## Page extract

══════════════════════════════

Going bananas makes it an appealing town
NEW research which shows that bananas are high on the list of foods which can keep you smiling has come as no surprise to the happy people of Murwillumbah -- home of the 54 year-old Tweed Valley Banana Festival.
With many of the hillsides around Murwillumbah covered in bananas some residents say the town not only occasionally goes bananas, but is one of the happiest spots on the planet.
"It is a happy place... 99.9 per cent of our customers are really happy, especially since the rain stopped," said banana lover and retailer Steve Flanagan whose wife Donna runs the Freshly Picked Tomatoes fruit and vegetable shop at Condong.
"We've done spec sheets on all the fruit and vegies to tell people what they are good for. Bananas have tryptophan."
Media reports on the weekend revealed a new book The Serotonin Secret details how tryptophan in fresh foods such as bananas, pineapple, mung beans, tofu, crayfish and spinach are converted by the body into the feel-good chemical serotonin.
The Flanagan's fruit store has an ample supply of those foods, including Crystal Creek lady finger bananas, Eungella cavendish and the locally dried variety, Lava Energy Bananas, as well as another local dried treat, Rainbow Fruit Flats which include pineapple.

══════════════════════════════

## Input data
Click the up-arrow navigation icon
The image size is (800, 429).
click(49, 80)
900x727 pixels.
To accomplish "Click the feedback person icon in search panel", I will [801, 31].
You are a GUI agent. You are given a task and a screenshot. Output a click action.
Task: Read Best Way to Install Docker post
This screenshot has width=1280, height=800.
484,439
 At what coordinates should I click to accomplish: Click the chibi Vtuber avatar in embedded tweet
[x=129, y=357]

══════════════════════════════

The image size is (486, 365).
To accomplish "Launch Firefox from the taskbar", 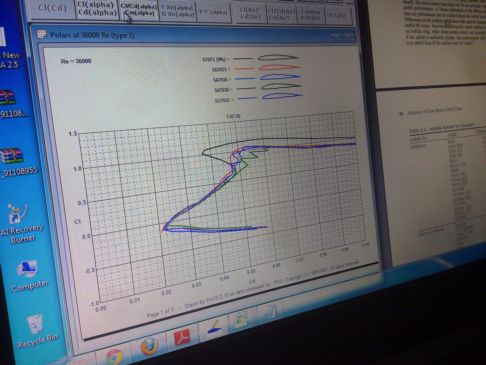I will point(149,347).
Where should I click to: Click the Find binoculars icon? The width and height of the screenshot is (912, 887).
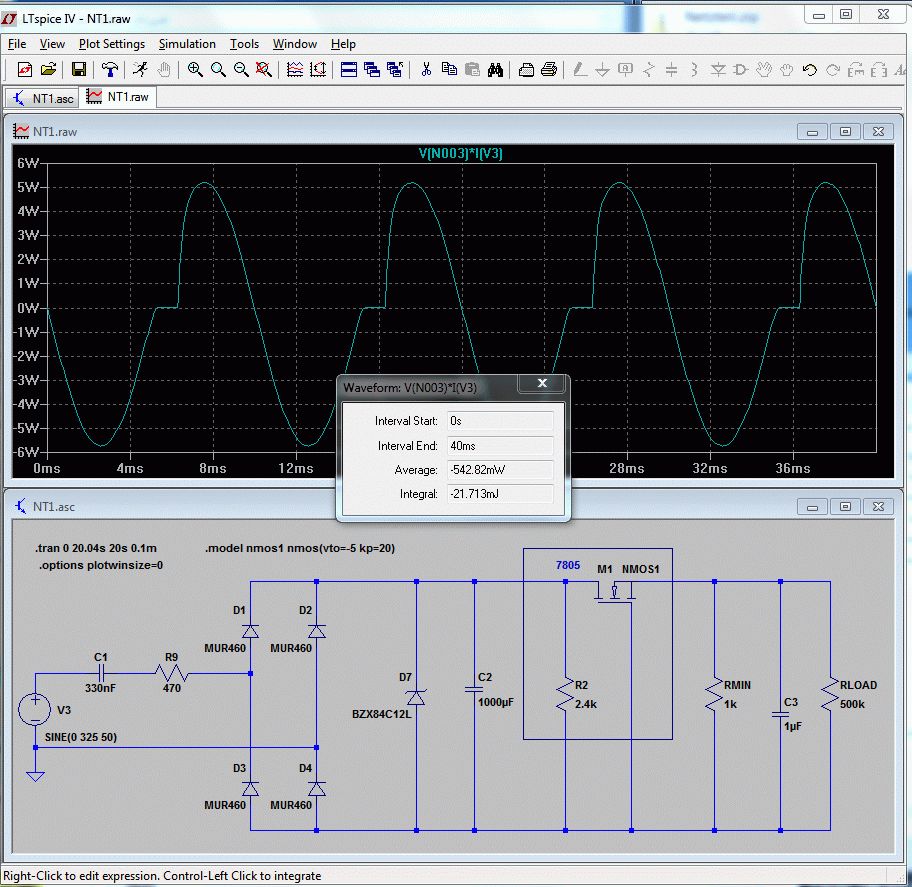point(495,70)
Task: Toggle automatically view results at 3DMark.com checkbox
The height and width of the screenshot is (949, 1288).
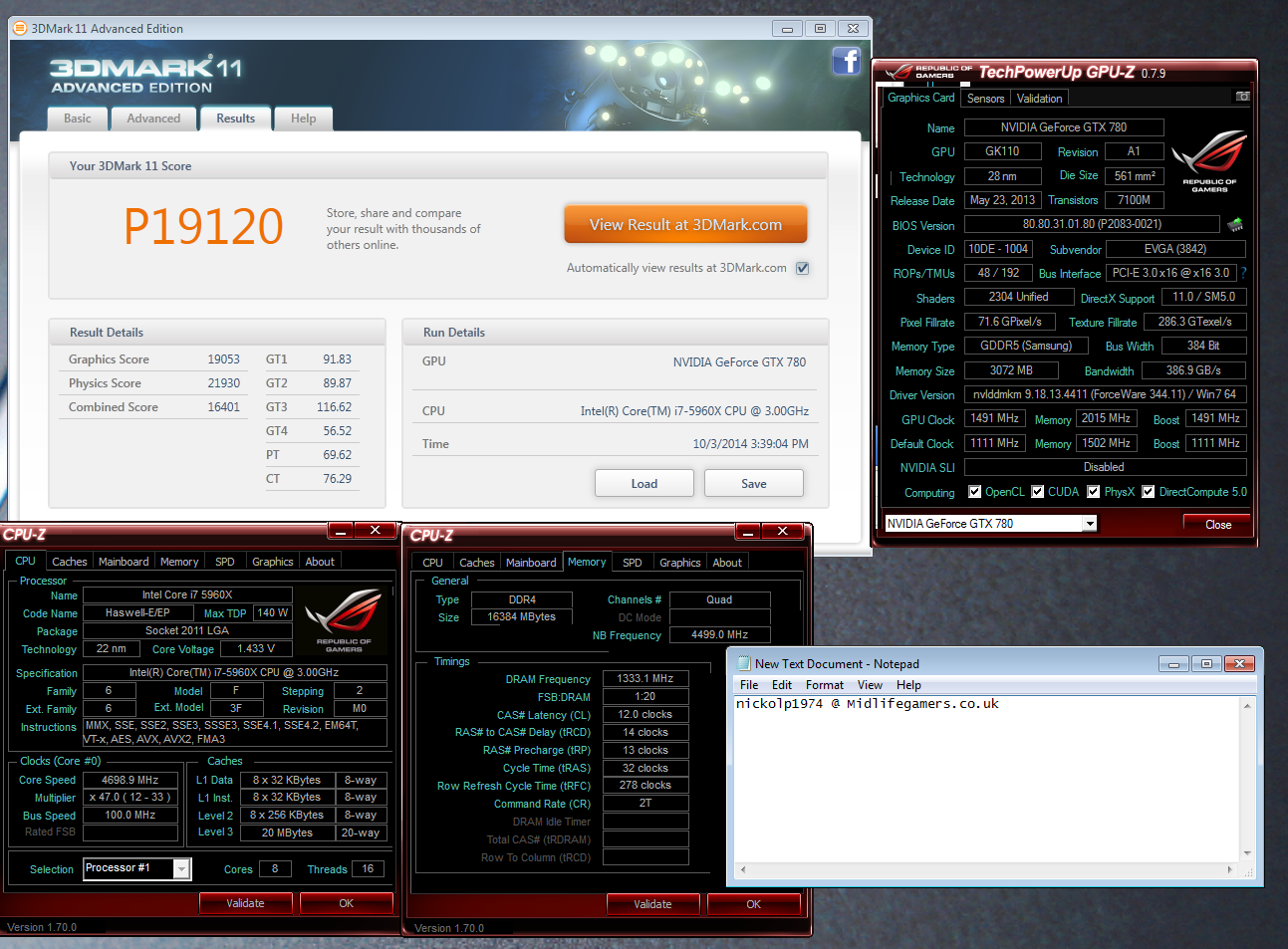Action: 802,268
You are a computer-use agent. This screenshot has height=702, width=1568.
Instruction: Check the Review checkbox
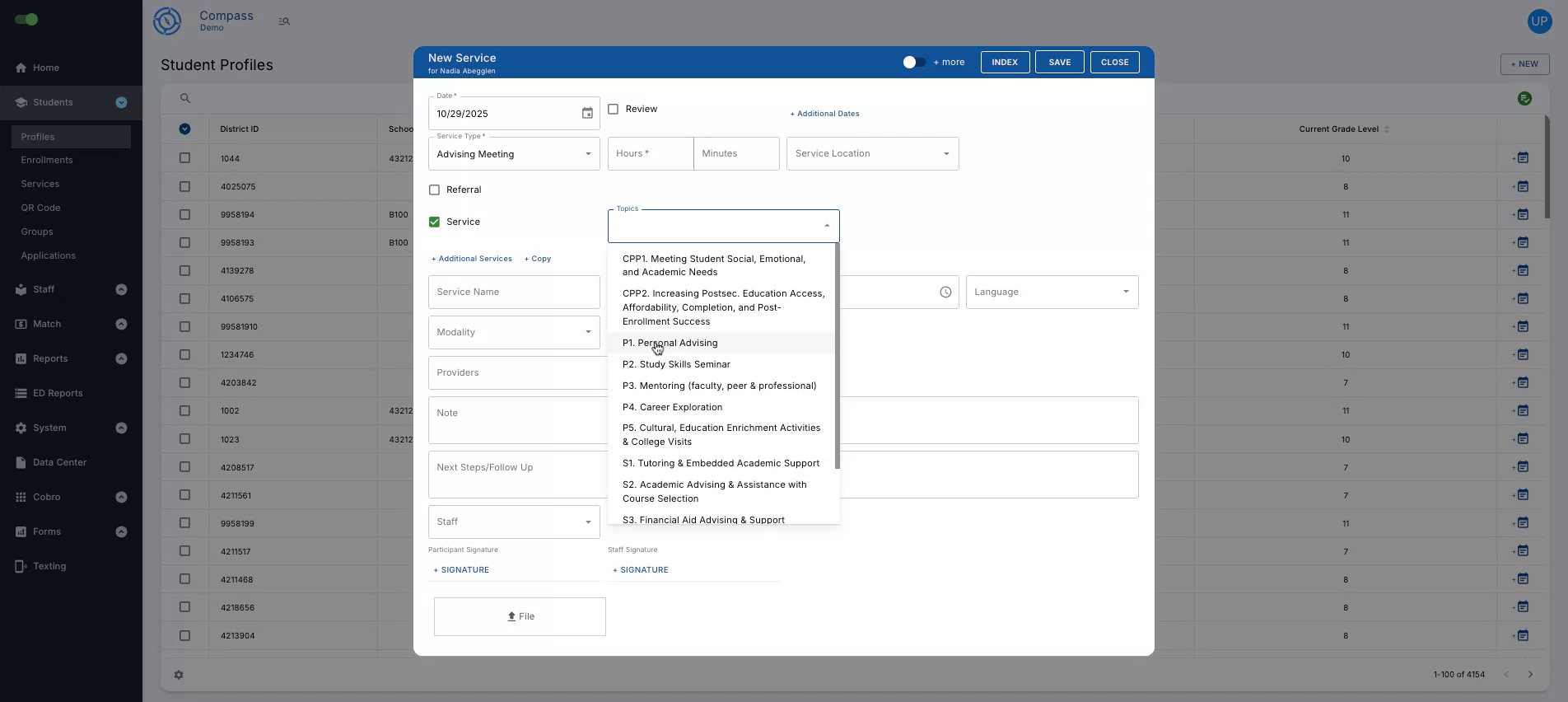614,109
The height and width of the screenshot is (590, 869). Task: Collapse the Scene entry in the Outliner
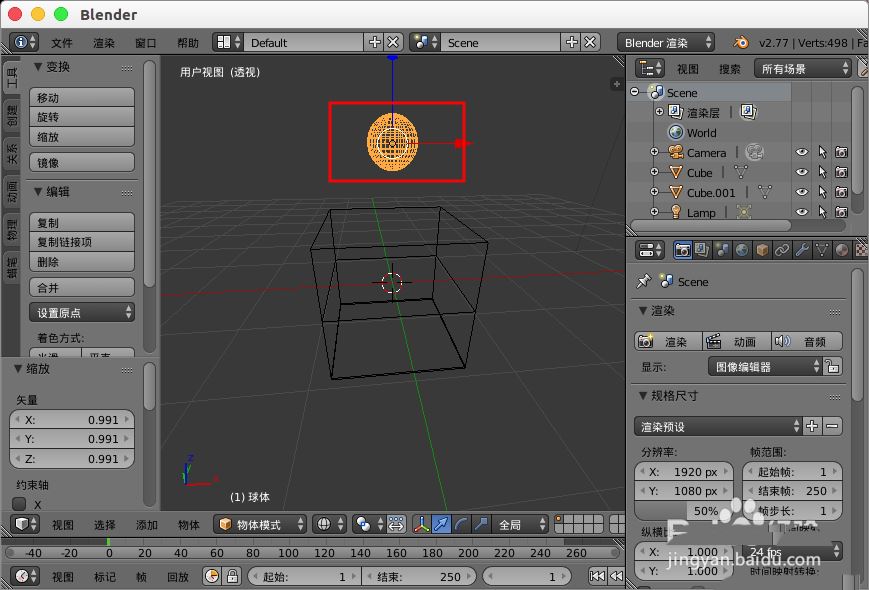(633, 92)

══════════════════════════════

## Check your understanding
**a.** In the Murwillumbah banana article, who runs the Freshly Picked Tomatoes fruit and vegetable shop at Condong?
**b.** Write the next part of the Murwillumbah banana article, continuing past its final sentence.

## Answers per task
**a.** Donna, Steve Flanagan's wife.

**b.**
Co-ordinator of the Tweed Valley Banana Festival Chris Chrisostomos said he had known for ages that bananas not only make you feel good, but are good for you.
"All you have to do is look at all the people on the Banana Festival committee and everyone who comes to the Banana Festival. They are all happy," he said.
"If you look on our website there are about 50 things that bananas are good for."
According to the author of The Serotonin Secret natural health expert Dr Caroline Longmore a diet high in tryptophan -- an amino acid in bananas which the human body turns into serotonin -- can improve mood and wellbeing.
"Following a diet which contains foods rich in naturally occurring serotonin will improve your mood, leaving you energised and in a state of harmony and wellbeing," Dr Longmore said.
However some mental health experts say that while the theory that tryptophans improve your mood is solid, studies show they don't actually help people who are already medically depressed.